(Entries for locating words and elements)
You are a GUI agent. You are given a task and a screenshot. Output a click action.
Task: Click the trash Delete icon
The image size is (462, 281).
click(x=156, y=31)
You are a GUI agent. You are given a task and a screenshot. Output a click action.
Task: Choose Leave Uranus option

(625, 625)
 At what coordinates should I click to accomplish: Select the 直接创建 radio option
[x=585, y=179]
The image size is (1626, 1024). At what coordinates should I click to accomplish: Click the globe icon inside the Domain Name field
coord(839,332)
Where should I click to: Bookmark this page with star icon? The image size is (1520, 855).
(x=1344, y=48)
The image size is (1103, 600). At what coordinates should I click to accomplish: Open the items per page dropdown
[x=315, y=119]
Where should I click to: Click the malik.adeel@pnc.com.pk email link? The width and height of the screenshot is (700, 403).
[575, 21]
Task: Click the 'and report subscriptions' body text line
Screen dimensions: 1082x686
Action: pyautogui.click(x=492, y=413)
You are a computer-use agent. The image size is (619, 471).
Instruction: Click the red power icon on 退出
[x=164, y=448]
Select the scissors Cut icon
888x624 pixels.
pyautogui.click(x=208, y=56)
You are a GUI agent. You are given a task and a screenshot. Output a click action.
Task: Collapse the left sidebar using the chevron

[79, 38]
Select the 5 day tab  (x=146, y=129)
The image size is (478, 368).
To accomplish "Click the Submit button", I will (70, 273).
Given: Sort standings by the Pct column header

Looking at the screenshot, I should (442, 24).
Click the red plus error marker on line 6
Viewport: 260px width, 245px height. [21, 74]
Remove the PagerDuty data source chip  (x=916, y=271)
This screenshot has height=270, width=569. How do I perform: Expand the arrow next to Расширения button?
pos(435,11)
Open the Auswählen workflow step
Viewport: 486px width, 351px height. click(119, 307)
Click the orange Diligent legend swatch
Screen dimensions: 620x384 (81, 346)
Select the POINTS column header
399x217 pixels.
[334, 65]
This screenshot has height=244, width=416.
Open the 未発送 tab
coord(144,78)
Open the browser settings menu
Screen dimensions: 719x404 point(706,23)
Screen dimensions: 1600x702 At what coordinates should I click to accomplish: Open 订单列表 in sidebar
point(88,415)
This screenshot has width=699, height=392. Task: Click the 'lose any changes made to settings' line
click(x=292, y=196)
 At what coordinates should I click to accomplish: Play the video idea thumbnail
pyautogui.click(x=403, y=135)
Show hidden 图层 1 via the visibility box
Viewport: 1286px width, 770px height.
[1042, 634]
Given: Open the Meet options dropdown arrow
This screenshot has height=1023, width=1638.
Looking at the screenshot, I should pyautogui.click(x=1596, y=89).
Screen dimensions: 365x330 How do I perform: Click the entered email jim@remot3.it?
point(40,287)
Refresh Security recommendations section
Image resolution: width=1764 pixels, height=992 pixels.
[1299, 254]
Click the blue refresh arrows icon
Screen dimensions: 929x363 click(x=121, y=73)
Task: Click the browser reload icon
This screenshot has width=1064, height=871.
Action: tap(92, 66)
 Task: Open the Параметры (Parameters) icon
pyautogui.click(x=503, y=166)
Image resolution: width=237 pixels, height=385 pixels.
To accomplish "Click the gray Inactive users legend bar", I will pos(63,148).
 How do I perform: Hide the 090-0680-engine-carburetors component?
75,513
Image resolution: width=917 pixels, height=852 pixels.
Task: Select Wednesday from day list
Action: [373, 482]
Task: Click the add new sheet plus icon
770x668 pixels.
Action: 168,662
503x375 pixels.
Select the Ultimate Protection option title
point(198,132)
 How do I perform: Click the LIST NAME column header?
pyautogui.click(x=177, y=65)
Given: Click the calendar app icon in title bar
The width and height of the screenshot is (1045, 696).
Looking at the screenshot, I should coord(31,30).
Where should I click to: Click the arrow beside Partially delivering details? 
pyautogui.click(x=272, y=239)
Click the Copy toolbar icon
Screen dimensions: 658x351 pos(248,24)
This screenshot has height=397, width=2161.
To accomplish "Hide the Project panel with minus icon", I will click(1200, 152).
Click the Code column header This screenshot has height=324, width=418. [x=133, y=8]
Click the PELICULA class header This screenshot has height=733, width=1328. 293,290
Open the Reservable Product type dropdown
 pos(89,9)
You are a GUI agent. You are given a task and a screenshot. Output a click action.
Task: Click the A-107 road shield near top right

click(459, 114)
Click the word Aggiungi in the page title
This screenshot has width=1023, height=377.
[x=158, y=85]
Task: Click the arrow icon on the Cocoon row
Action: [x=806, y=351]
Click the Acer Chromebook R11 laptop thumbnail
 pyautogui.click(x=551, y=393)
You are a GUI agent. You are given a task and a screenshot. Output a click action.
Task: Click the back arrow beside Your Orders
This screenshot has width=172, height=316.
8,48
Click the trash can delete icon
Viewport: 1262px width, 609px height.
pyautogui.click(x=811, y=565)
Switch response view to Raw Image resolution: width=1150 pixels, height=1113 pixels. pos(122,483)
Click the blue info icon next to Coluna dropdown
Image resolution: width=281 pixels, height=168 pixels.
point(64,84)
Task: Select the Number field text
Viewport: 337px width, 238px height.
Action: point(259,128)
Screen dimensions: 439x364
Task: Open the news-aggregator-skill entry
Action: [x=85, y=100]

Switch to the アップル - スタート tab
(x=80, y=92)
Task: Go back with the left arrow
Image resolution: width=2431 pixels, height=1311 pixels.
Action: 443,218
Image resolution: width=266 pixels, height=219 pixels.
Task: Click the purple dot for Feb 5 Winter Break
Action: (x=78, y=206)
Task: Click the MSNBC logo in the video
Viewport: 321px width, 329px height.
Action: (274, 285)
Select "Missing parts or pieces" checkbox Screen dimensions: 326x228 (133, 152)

## OBJECTIVE
Give the lines of the data above as a numbered list, omitting any blank lines.

## EXERCISE ANSWER
1. You are a GUI agent. You are given a task and a screenshot. Output a click action.
2. Task: Click the trash Delete icon
3. The image size is (462, 281).
4. click(x=156, y=31)
5. You are a GUI agent. You are given a task and a screenshot. Output a click action.
6. Task: Choose Leave Uranus option
7. (625, 625)
8.  At what coordinates should I click to accomplish: Select the 直接创建 radio option
9. [x=585, y=179]
10. The image size is (1626, 1024). At what coordinates should I click to accomplish: Click the globe icon inside the Domain Name field
11. coord(839,332)
12. Where should I click to: Bookmark this page with star icon? The image size is (1520, 855).
13. (x=1344, y=48)
14. The image size is (1103, 600). At what coordinates should I click to accomplish: Open the items per page dropdown
15. [x=315, y=119]
16. Where should I click to: Click the malik.adeel@pnc.com.pk email link? The width and height of the screenshot is (700, 403).
17. [575, 21]
18. Task: Click the 'and report subscriptions' body text line
19. Screen dimensions: 1082x686
20. Action: pyautogui.click(x=492, y=413)
21. You are a computer-use agent. The image size is (619, 471).
22. Instruction: Click the red power icon on 退出
23. [x=164, y=448]
24. Select the scissors Cut icon
25. 888x624 pixels.
26. pyautogui.click(x=208, y=56)
27. You are a GUI agent. You are given a task and a screenshot. Output a click action.
28. Task: Collapse the left sidebar using the chevron
29. [79, 38]
30. Select the 5 day tab  (x=146, y=129)
31. The image size is (478, 368).
32. To accomplish "Click the Submit button", I will (70, 273).
33. Given: Sort standings by the Pct column header
34. Looking at the screenshot, I should (442, 24).
35. Click the red plus error marker on line 6
36. Viewport: 260px width, 245px height. [21, 74]
37. Remove the PagerDuty data source chip  (x=916, y=271)
38. This screenshot has height=270, width=569. How do I perform: Expand the arrow next to Расширения button?
39. pos(435,11)
40. Open the Auswählen workflow step
41. Viewport: 486px width, 351px height. click(119, 307)
42. Click the orange Diligent legend swatch
43. Screen dimensions: 620x384 (81, 346)
44. Select the POINTS column header
45. 399x217 pixels.
46. [334, 65]
47. This screenshot has height=244, width=416.
48. Open the 未発送 tab
49. coord(144,78)
50. Open the browser settings menu
51. Screen dimensions: 719x404 point(706,23)
52. Screen dimensions: 1600x702 At what coordinates should I click to accomplish: Open 订单列表 in sidebar
53. point(88,415)
54. This screenshot has width=699, height=392. Task: Click the 'lose any changes made to settings' line
55. click(x=292, y=196)
56.  At what coordinates should I click to accomplish: Play the video idea thumbnail
57. pyautogui.click(x=403, y=135)
58. Show hidden 图层 1 via the visibility box
59. Viewport: 1286px width, 770px height.
60. [1042, 634]
61. Given: Open the Meet options dropdown arrow
62. This screenshot has height=1023, width=1638.
63. Looking at the screenshot, I should pyautogui.click(x=1596, y=89).
64. Screen dimensions: 365x330 How do I perform: Click the entered email jim@remot3.it?
65. point(40,287)
66. Refresh Security recommendations section
67. Image resolution: width=1764 pixels, height=992 pixels.
68. [1299, 254]
69. Click the blue refresh arrows icon
70. Screen dimensions: 929x363 click(x=121, y=73)
71. Task: Click the browser reload icon
72. This screenshot has width=1064, height=871.
73. Action: tap(92, 66)
74.  Task: Open the Параметры (Parameters) icon
75. pyautogui.click(x=503, y=166)
76. Image resolution: width=237 pixels, height=385 pixels.
77. To accomplish "Click the gray Inactive users legend bar", I will pos(63,148).
78.  How do I perform: Hide the 090-0680-engine-carburetors component?
79. 75,513
80. Image resolution: width=917 pixels, height=852 pixels.
81. Task: Select Wednesday from day list
82. Action: [373, 482]
83. Task: Click the add new sheet plus icon
84. 770x668 pixels.
85. Action: 168,662
86. 503x375 pixels.
87. Select the Ultimate Protection option title
88. point(198,132)
89.  How do I perform: Click the LIST NAME column header?
90. pyautogui.click(x=177, y=65)
91. Given: Click the calendar app icon in title bar
92. The width and height of the screenshot is (1045, 696).
93. Looking at the screenshot, I should coord(31,30).
94. Where should I click to: Click the arrow beside Partially delivering details? 
95. pyautogui.click(x=272, y=239)
96. Click the Copy toolbar icon
97. Screen dimensions: 658x351 pos(248,24)
98. This screenshot has height=397, width=2161.
99. To accomplish "Hide the Project panel with minus icon", I will click(1200, 152).
100. Click the Code column header This screenshot has height=324, width=418. [x=133, y=8]
101. Click the PELICULA class header This screenshot has height=733, width=1328. 293,290
102. Open the Reservable Product type dropdown
103.  pos(89,9)
104. You are a GUI agent. You are given a task and a screenshot. Output a click action.
105. Task: Click the A-107 road shield near top right
106. click(459, 114)
107. Click the word Aggiungi in the page title
108. This screenshot has width=1023, height=377.
109. [x=158, y=85]
110. Task: Click the arrow icon on the Cocoon row
111. Action: [x=806, y=351]
112. Click the Acer Chromebook R11 laptop thumbnail
113.  pyautogui.click(x=551, y=393)
114. You are a GUI agent. You are given a task and a screenshot. Output a click action.
115. Task: Click the back arrow beside Your Orders
116. This screenshot has width=172, height=316.
117. 8,48
118. Click the trash can delete icon
119. Viewport: 1262px width, 609px height.
120. pyautogui.click(x=811, y=565)
121. Switch response view to Raw Image resolution: width=1150 pixels, height=1113 pixels. pos(122,483)
122. Click the blue info icon next to Coluna dropdown
123. Image resolution: width=281 pixels, height=168 pixels.
124. point(64,84)
125. Task: Select the Number field text
126. Viewport: 337px width, 238px height.
127. Action: point(259,128)
128. Screen dimensions: 439x364
129. Task: Open the news-aggregator-skill entry
130. Action: [x=85, y=100]
131. Switch to the アップル - スタート tab
132. (x=80, y=92)
133. Task: Go back with the left arrow
134. Image resolution: width=2431 pixels, height=1311 pixels.
135. Action: 443,218
136. Image resolution: width=266 pixels, height=219 pixels.
137. Task: Click the purple dot for Feb 5 Winter Break
138. Action: (x=78, y=206)
139. Task: Click the MSNBC logo in the video
140. Viewport: 321px width, 329px height.
141. Action: (274, 285)
142. Select "Missing parts or pieces" checkbox Screen dimensions: 326x228 (133, 152)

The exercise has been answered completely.